Ethics Commission of the Canton of Bern (KEK Bern) approved the SRDR’s protocol as a monocentric study. The ethics approval is valid throughout Switzerland. The Institute of Social and Preventive Medicine and SwissRDL take full responsibility for data security and access. From the perspective of the SRDR, it is not necessary to inform local ethics committees; however, those who provide data should follow their clinic internal procedures for sharing patient data.

What contribution can the SRDR make to health policy?

For the first time in Switzerland, the SRDR will provide an accurate representation of people living with rare diseases, and descriptive statistics for rare diseases in general and for specific rare diseases.

Does the SRDR and the Coordination Rare Diseases Switzerland (kosek) cooperate with the European Reference Networks (ERN)?

Kosek aligns criteria for recognizing reference centers in Switzerland with criteria for participation in ERNs. For Switzerland, it is possible to be represented in ERN groups as supporting, non-voting members who can join meetings and activities.

Who can access the SRDR data for research purposes?

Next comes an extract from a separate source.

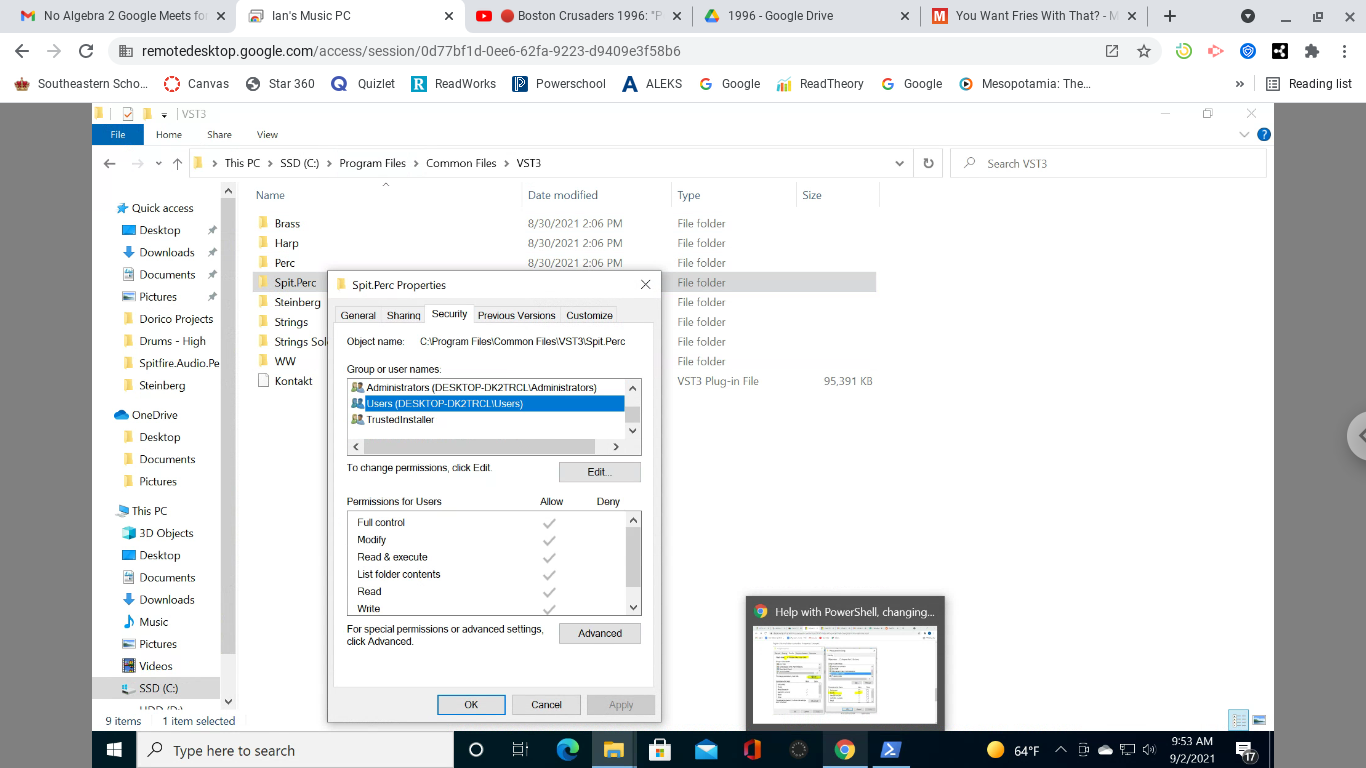
Task: Refresh the VST3 folder with the refresh icon
Action: (929, 162)
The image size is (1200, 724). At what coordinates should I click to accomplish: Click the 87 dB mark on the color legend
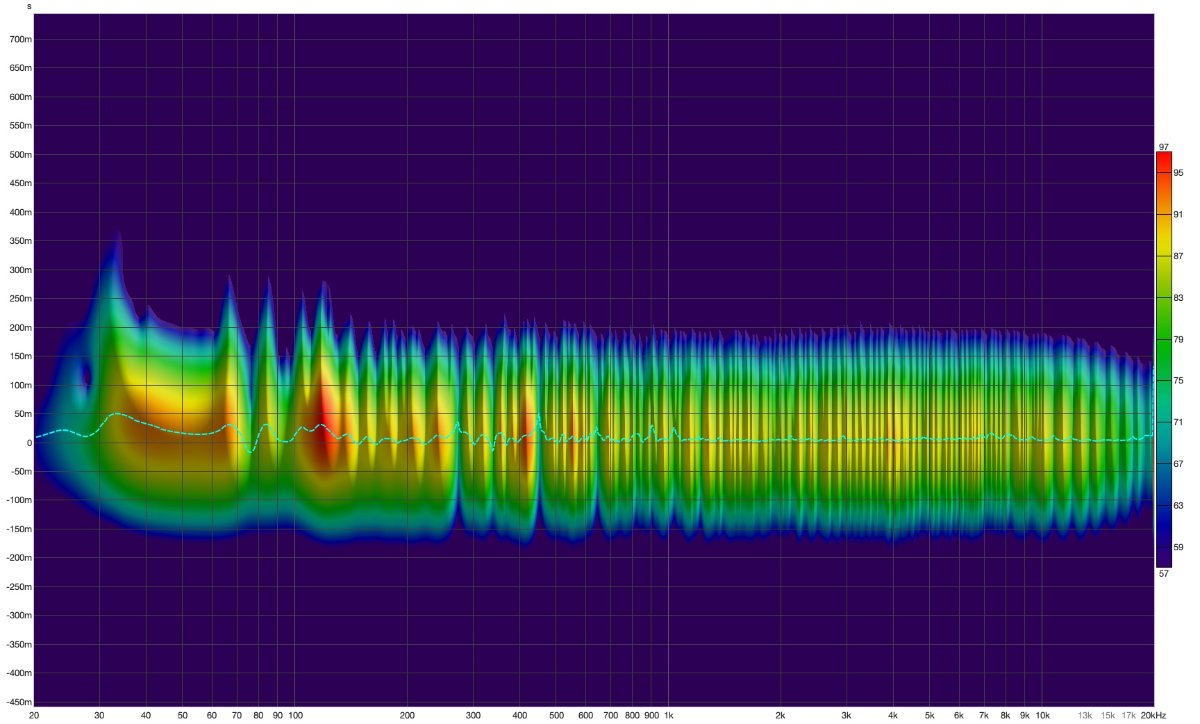(x=1178, y=256)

Those who provide SRDR data will have access to the data that they provide at any time. The SRDR plans to set up a dashboard where summarized data are available, such as the numbers of patients within a specific group of rare diseases and general data about age. If you are interested in executing a study, please find further information under Advanced SRDR Studies.

What contribution can the SRDR make for research?

The SRDR allows for conducting ancillary studies.